When Jim Dexter suits up to fly Eureka, one of the three Zeppelin airships in the world, he tucks iPhone into his pocket. It’s his go-to device for flight planning, weather reports, and keeping in touch with the ground crew. “It’s a huge leap in technology,” he says.
Dexter brings over 30 years of flight experience to his job as Director of Operations for Airship Ventures, a young California company founded by husband-and-wife team Brian and Alexandra Hall. In the heart of Silicon Valley, the Halls have introduced a little bit of adventure: a giant airship that makes tours around the San Francisco Bay.
In the air and in the office, Airship Ventures turns to iPhone for almost every aspect of their business. For the pilots, it begins with flight planning using aviation apps downloaded from the App Store. “I can pull up sectional charts,” Dexter says. “If I hear that we have a new operational requirement to go to, say, Long Beach, I can pull up the map for Long Beach on the iPhone. And that helps me plan the trip.”

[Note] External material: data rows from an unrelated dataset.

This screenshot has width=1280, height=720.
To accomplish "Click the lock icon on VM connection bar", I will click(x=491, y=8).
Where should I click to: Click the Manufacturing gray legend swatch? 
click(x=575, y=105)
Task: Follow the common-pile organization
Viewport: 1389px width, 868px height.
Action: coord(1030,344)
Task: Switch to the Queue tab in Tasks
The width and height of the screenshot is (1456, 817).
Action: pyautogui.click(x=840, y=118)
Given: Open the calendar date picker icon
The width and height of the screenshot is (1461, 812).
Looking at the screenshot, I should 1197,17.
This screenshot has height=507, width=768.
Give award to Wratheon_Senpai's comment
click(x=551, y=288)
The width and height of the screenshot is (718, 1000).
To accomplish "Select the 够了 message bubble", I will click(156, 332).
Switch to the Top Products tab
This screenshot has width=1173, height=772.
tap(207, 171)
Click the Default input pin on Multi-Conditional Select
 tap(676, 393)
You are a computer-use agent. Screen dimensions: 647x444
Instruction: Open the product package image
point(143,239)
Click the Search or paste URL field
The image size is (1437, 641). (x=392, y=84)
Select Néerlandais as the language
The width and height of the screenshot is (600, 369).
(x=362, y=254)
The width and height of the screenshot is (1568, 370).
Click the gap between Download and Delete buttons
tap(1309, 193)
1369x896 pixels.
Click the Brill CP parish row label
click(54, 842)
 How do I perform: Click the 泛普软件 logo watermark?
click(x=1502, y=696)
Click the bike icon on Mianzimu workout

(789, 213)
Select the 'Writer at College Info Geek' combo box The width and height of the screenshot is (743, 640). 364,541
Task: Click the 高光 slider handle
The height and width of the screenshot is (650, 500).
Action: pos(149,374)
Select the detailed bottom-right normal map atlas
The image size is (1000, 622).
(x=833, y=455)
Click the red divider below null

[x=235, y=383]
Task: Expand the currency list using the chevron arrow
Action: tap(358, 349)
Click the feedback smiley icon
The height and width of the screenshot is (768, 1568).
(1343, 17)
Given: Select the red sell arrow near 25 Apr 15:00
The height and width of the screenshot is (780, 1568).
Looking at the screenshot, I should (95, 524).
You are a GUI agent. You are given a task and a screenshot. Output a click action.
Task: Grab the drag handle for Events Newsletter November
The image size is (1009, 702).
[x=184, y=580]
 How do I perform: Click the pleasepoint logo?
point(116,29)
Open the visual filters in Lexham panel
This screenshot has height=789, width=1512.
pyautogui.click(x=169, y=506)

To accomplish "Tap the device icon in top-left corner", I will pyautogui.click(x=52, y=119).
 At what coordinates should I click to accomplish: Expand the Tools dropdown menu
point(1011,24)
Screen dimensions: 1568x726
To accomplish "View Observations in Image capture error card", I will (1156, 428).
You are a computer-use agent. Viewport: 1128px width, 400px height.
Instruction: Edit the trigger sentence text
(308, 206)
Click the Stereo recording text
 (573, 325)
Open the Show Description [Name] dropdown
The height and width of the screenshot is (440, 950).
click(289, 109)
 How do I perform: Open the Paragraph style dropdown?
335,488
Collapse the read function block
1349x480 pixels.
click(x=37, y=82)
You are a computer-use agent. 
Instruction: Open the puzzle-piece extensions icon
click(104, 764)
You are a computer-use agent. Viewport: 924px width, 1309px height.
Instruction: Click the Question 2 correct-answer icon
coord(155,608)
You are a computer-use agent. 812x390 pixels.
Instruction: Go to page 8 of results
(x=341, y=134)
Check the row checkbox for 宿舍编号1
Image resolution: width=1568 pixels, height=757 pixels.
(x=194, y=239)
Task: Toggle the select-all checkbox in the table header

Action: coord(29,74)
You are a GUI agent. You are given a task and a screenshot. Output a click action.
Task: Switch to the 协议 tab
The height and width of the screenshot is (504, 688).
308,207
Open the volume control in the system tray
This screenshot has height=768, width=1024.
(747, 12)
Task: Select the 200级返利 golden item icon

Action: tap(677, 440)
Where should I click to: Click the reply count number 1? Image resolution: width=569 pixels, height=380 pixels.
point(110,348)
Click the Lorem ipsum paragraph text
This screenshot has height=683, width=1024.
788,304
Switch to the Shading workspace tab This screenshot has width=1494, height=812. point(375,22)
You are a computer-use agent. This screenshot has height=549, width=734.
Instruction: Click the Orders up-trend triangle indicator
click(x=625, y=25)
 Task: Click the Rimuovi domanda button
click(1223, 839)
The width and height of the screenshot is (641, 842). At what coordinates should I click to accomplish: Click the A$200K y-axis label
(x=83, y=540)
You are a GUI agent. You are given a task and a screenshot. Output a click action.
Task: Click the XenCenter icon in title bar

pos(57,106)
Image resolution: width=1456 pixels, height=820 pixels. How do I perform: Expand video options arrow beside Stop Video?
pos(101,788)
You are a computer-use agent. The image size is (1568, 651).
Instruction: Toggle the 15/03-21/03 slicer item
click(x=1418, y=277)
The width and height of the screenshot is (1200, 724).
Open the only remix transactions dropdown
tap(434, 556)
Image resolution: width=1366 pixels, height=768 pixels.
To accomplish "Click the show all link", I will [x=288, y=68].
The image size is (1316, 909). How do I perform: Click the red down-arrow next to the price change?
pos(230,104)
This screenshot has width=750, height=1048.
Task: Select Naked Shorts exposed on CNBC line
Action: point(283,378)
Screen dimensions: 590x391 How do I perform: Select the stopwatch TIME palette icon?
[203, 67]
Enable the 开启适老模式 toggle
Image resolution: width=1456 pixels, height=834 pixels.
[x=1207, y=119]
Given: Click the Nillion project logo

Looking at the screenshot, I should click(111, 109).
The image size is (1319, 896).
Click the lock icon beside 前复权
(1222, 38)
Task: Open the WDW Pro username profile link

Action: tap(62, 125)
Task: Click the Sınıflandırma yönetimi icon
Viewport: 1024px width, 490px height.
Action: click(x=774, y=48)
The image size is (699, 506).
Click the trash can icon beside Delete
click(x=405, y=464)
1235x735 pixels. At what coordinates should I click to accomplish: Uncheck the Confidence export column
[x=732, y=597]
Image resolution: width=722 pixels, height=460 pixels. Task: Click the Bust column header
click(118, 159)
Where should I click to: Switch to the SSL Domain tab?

Weather reports, of course, are mission-critical for flight. “I use AeroWeather to access aviation weather forecasting on the iPhone,” Dexter says. “It’s important to know what the wind is doing each hour.” His weather app also gives him the Terminal Area Forecast, a wind report for any airfield he might be flying into. “That’s extremely useful for a Zeppelin pilot.”
To help operate the Zeppelin, Dexter uses iConvert, an application that can toggle between metric and English measurements. “The Zeppelin is a European aircraft, and the figures are in metric,” he says. “With iConvert, I can go from kilograms to pounds and inches of mercury to millibars.”